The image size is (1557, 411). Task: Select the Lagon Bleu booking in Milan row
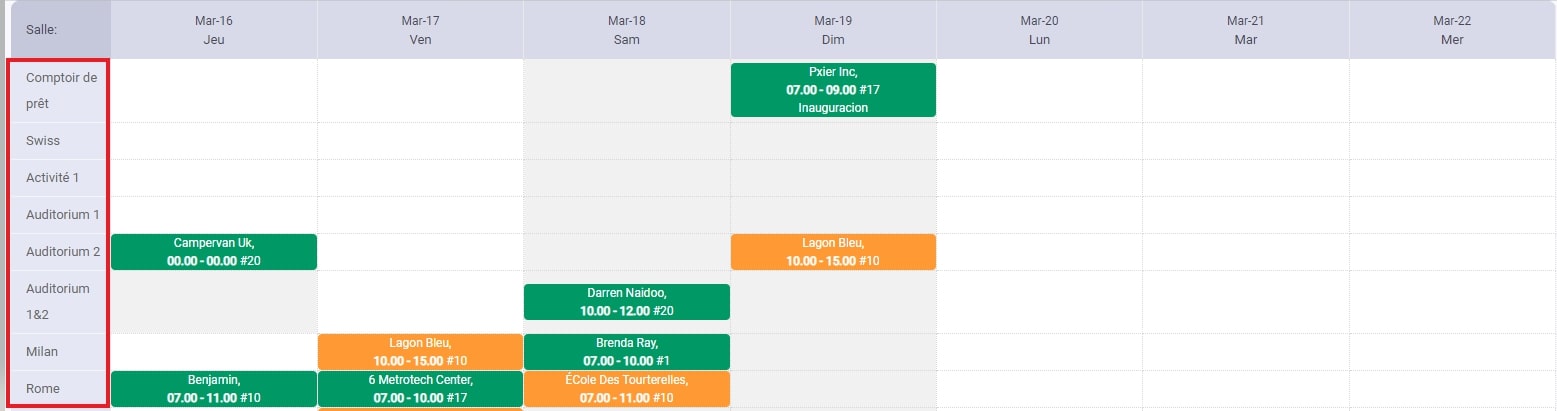(x=420, y=352)
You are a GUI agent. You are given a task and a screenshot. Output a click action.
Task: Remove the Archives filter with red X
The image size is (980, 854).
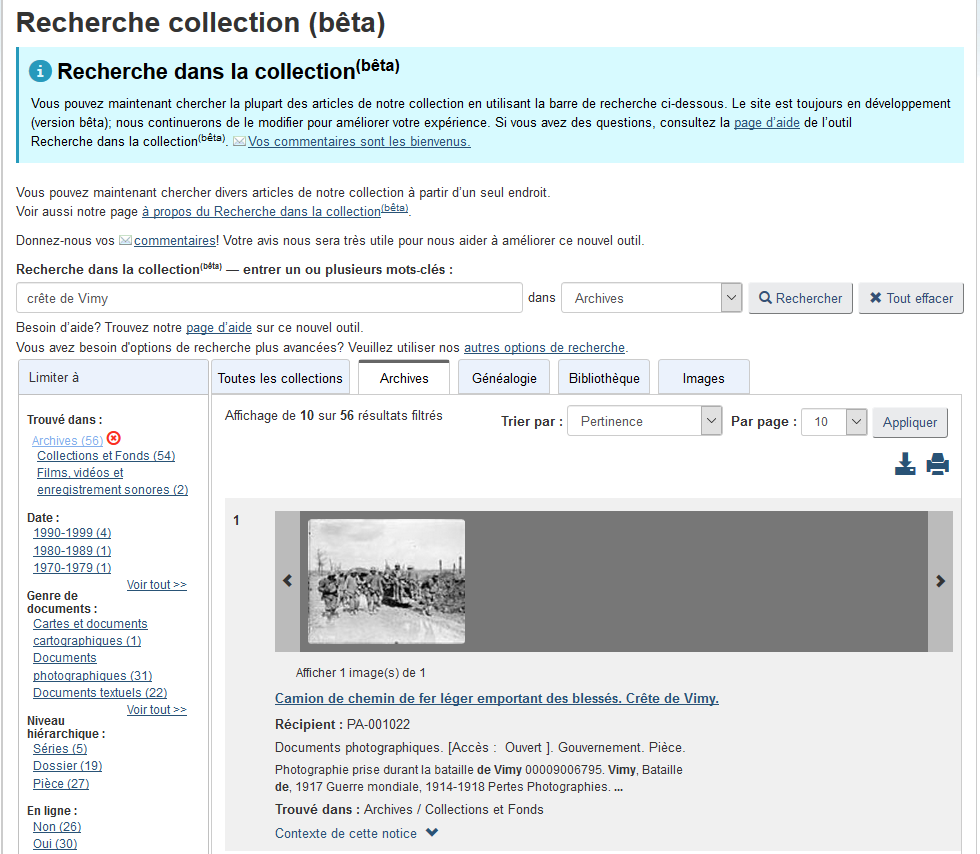[x=114, y=438]
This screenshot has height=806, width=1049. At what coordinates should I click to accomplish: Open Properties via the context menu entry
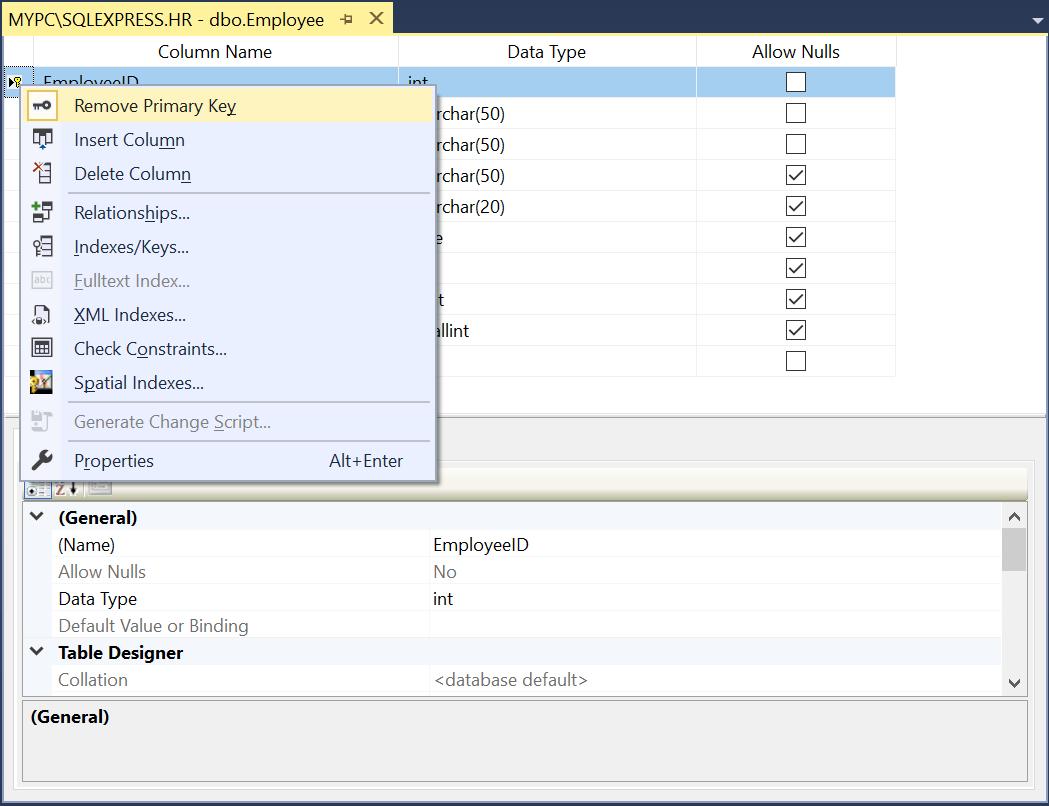113,459
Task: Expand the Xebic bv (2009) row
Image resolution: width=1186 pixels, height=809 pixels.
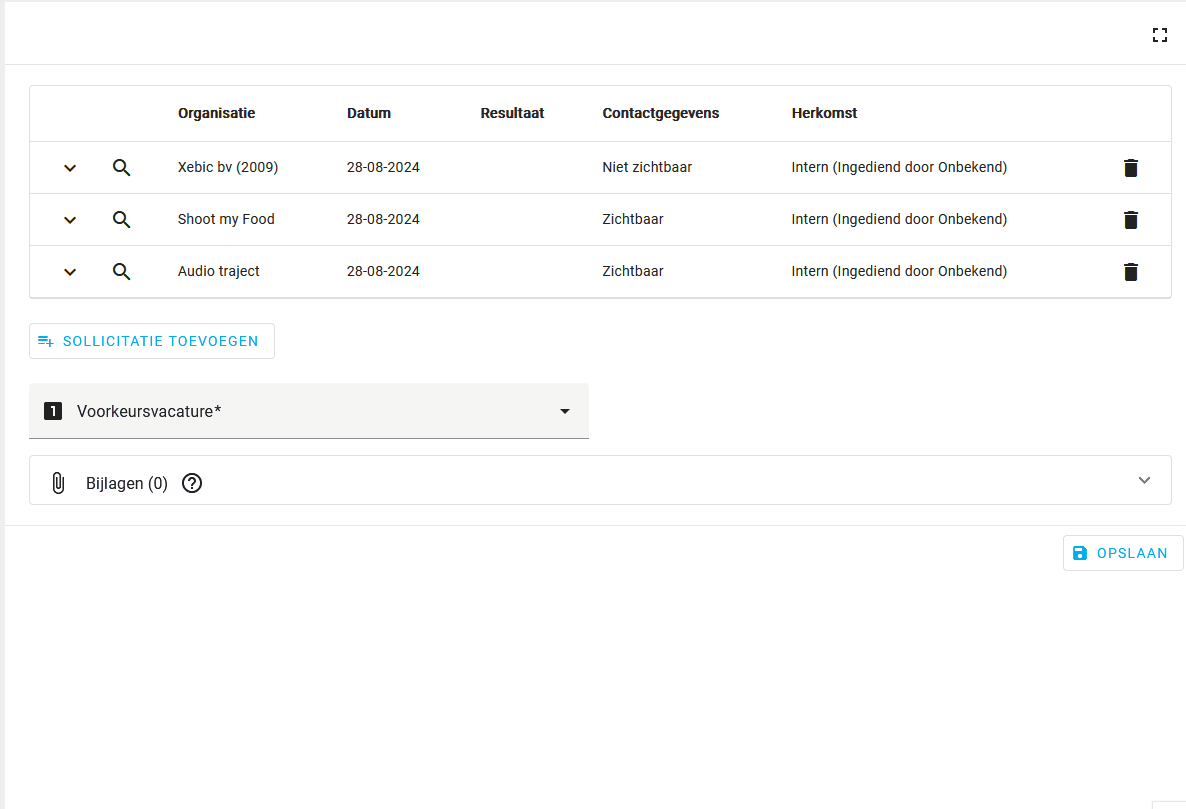Action: coord(69,168)
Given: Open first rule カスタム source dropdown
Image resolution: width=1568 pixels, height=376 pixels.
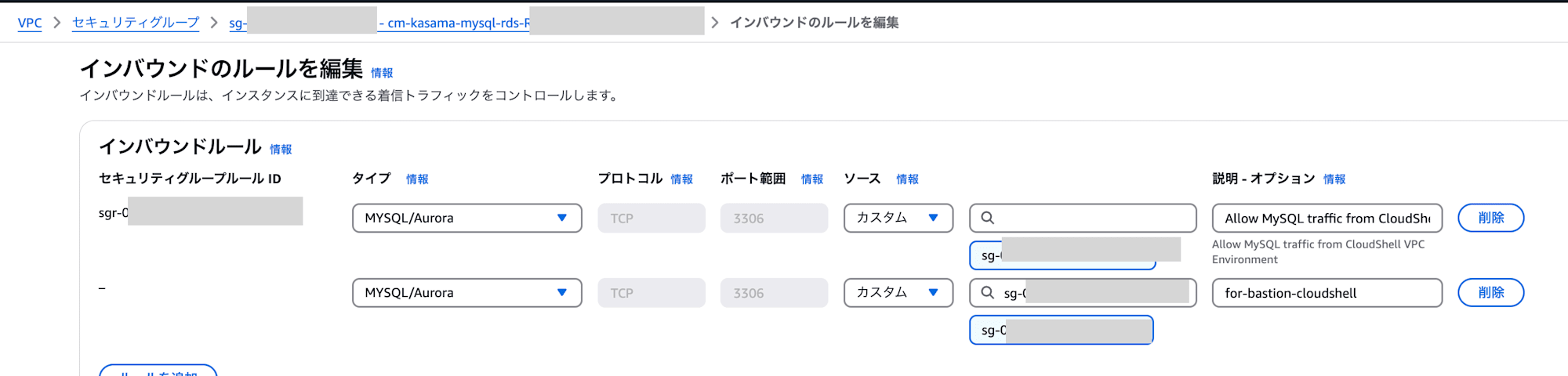Looking at the screenshot, I should (898, 218).
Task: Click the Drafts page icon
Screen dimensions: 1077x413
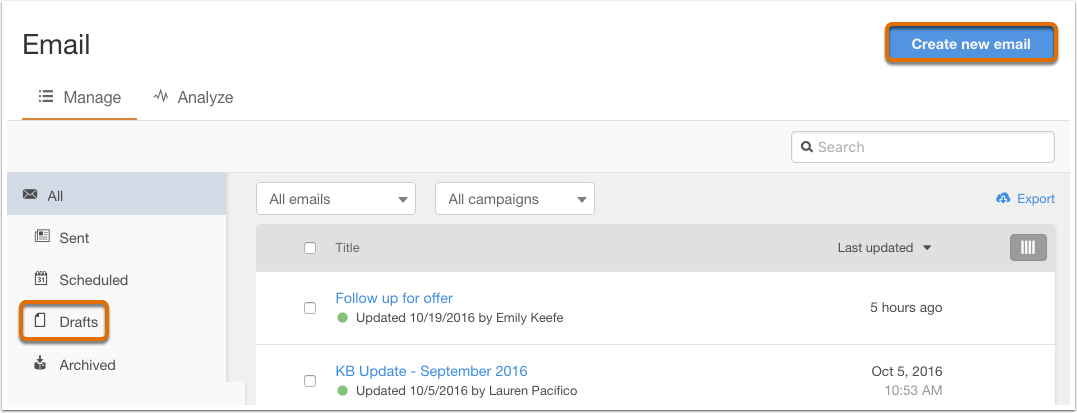Action: pyautogui.click(x=41, y=321)
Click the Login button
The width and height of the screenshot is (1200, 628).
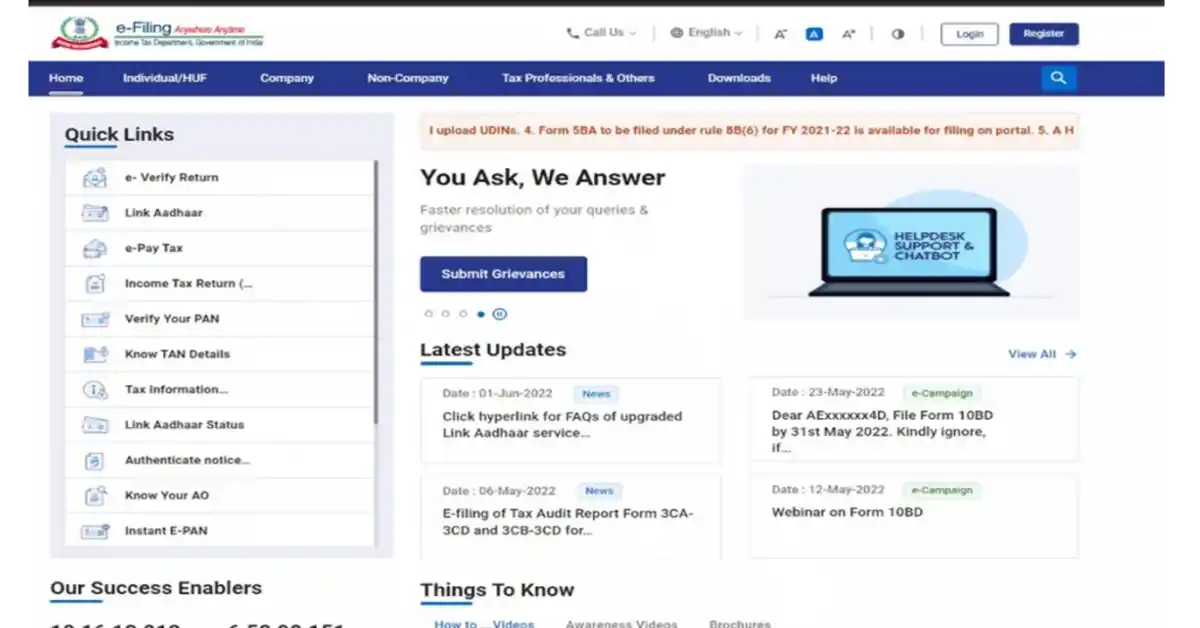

What to do: From the opening line of the entries, copy each line exactly until the line with "Task: Expand the Xebic bv (2009) row", which is copied as well; leave out pictures.

Solution for this task:
The image size is (1557, 411). Task: Select the Lagon Bleu booking in Milan row
(x=420, y=352)
You are a GUI agent. You are given a task and a screenshot. Output a click action.
Task: Remove the Archives filter with red X
The image size is (980, 854).
[x=114, y=438]
This screenshot has height=806, width=1049. At what coordinates should I click to accomplish: Open Properties via the context menu entry
113,459
Task: Expand the Xebic bv (2009) row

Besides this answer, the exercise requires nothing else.